Your Method is Perfect - Here's Why:

You correctly identified that \(d\) must be at least \(6\) (since minimum sum = \(1+2+3=6\)) and at most \(9\) (single digit limit). This systematic case analysis is exactly right!

Systematic Framework to Ensure Completeness:

Step 1: Determine the range of \(d\)
- Minimum: \(1+2+3=6\) ✓
- Maximum: \(9\) (single digit) ✓
- Therefore: \(d \in \{6, 7, 8, 9\}\)

Step 2: For each value of \(d\), find partitions
Here's the systematic way to ensure you don't miss combinations:

For \(d=6\): Need three distinct digits summing to \(6\)
- Start with smallest: \(\{1,2,?\}\) → \(?=3\) → \(\{1,2,3\}\) ✓
- Try next: \(\{1,3,?\}\) → \(?=2\) (already used) ✗
- Count: \(1\) combination × \(3!=6\) arrangements = \(6\)

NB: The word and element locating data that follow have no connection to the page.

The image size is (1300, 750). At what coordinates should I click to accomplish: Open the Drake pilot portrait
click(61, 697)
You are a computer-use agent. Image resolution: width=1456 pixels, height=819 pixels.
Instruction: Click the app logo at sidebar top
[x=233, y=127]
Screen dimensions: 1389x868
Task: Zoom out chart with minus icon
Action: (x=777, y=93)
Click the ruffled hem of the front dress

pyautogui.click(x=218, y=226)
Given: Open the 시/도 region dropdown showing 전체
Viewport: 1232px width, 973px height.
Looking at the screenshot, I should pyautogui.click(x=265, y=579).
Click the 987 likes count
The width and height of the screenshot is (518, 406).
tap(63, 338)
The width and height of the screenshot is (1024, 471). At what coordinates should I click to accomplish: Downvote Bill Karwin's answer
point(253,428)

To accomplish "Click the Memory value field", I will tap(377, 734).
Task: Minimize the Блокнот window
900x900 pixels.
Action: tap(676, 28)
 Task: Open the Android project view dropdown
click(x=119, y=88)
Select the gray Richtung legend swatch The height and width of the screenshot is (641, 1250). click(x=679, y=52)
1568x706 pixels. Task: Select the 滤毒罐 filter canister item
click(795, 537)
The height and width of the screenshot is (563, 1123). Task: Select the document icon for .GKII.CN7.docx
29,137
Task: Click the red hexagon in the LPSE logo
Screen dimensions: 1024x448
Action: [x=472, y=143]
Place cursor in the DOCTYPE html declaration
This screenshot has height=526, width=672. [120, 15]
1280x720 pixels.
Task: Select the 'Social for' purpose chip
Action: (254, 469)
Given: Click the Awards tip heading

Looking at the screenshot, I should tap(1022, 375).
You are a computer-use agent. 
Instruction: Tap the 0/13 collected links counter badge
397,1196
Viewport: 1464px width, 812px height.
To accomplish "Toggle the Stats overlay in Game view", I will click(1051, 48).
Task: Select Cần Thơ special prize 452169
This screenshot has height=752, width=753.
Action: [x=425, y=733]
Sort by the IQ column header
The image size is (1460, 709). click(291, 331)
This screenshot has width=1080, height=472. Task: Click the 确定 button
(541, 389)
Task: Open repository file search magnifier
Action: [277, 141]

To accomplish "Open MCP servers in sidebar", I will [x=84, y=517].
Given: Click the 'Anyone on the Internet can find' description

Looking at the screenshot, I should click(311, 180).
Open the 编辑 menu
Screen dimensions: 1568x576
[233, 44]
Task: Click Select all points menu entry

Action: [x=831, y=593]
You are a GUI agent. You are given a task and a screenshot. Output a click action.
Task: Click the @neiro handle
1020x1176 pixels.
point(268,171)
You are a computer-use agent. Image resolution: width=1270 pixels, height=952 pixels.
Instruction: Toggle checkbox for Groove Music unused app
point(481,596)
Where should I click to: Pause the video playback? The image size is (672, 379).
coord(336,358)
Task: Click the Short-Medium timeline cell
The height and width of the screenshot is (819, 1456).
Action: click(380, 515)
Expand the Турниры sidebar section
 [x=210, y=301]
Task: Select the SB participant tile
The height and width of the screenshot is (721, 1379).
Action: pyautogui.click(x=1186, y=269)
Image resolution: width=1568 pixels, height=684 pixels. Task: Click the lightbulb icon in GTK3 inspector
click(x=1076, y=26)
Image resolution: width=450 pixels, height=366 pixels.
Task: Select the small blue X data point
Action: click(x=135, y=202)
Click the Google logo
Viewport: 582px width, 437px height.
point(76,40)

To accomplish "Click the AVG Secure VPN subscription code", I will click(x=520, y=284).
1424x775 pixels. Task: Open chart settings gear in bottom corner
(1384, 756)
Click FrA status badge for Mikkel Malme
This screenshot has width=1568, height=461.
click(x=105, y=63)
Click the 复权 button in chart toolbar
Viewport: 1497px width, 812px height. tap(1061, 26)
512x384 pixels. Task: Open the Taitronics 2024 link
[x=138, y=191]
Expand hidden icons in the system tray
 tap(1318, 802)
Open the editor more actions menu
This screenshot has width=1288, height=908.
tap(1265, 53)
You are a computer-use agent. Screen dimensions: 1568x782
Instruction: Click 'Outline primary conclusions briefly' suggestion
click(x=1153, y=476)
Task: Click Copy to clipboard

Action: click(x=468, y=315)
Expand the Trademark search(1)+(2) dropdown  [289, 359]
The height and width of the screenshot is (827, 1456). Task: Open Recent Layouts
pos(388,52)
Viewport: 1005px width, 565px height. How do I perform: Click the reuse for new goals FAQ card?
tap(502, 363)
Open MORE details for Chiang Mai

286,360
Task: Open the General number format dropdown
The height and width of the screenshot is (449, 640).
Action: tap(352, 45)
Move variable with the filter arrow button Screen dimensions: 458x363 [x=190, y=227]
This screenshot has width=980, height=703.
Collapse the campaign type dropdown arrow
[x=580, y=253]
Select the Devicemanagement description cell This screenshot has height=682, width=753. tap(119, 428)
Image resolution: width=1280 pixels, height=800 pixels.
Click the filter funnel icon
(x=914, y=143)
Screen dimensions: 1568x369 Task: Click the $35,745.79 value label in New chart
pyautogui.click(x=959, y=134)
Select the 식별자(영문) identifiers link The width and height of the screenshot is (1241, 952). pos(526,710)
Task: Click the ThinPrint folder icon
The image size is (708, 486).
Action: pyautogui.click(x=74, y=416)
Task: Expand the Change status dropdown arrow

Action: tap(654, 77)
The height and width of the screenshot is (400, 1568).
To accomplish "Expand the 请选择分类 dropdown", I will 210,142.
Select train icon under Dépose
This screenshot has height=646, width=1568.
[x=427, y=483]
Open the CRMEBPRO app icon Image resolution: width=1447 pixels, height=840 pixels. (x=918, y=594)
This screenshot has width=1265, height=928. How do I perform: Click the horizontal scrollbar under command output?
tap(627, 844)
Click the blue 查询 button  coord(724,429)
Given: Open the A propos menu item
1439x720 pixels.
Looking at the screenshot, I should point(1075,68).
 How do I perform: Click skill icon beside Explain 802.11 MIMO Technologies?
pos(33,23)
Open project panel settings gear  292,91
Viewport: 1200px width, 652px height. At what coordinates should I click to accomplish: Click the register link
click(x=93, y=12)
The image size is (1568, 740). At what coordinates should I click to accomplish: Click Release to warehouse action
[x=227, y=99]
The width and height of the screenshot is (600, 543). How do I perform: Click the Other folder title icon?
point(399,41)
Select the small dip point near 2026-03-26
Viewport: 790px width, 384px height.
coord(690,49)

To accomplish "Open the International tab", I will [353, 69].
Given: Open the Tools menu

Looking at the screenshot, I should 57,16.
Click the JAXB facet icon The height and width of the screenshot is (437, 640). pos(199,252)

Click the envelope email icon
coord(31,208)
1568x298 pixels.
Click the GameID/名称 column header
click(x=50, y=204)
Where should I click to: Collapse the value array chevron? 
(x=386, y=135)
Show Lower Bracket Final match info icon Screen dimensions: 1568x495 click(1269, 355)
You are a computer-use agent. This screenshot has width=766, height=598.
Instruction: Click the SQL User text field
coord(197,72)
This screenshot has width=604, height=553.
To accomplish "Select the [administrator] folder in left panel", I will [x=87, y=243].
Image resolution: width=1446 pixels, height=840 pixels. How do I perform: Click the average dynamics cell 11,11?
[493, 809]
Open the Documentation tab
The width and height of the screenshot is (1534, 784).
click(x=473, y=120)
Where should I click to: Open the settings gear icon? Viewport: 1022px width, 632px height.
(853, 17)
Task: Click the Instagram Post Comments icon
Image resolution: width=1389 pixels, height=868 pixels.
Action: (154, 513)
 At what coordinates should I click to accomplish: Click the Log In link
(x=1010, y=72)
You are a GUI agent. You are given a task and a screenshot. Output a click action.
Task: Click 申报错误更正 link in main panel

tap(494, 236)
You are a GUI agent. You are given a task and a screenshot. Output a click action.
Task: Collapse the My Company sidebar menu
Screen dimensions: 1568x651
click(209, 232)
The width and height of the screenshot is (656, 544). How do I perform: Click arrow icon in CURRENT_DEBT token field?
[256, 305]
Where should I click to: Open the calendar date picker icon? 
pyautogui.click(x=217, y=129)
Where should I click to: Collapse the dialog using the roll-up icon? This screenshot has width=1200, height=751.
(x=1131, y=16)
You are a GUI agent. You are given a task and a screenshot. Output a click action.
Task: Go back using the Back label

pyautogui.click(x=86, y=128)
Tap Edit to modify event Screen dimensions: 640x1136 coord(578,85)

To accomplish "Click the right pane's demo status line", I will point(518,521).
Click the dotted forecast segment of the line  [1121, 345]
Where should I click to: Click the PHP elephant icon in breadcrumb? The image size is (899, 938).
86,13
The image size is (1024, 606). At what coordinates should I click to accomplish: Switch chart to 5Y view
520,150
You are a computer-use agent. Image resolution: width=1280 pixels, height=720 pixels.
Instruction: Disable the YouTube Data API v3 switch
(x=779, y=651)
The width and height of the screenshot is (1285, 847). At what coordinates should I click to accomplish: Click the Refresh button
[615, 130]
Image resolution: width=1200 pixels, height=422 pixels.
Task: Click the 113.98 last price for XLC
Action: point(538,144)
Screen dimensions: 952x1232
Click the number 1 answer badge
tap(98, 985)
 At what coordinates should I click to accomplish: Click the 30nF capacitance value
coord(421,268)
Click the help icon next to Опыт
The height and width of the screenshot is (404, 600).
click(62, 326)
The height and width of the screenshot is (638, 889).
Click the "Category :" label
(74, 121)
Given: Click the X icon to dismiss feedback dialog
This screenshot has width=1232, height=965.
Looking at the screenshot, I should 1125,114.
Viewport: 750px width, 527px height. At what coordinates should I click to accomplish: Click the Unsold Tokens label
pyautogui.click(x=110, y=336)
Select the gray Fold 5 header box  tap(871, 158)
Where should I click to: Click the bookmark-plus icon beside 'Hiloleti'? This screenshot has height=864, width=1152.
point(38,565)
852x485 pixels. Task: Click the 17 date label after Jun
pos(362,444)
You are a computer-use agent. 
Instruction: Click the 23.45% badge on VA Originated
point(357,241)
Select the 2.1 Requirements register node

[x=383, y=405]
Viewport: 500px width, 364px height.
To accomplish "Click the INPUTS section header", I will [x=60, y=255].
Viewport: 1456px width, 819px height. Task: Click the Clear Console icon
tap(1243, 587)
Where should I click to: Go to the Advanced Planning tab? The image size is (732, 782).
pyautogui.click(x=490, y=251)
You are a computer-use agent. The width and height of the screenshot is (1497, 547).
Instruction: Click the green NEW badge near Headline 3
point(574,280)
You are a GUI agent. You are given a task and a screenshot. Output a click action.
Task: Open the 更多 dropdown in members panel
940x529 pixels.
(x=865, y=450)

For \(d=7\): Need three distinct digits summing to \(7\)
- \(\{1,2,?\}\) → \(?=4\) → \(\{1,2,4\}\) ✓
- \(\{1,3,?\}\) → \(?=3\) (duplicate) ✗
- Count: \(1\) combination × \(3!=6\) arrangements = \(6\)

For \(d=8\): Need three distinct digits summing to \(8\)
- \(\{1,2,?\}\) → \(?=5\) → \(\{1,2,5\}\) ✓
- \(\{1,3,?\}\) → \(?=4\) → \(\{1,3,4\}\) ✓
- \(\{2,3,?\}\) → \(?=3\) (duplicate) ✗
- Count: \(2\) combinations × \(3!=6\) arrangements = \(12\)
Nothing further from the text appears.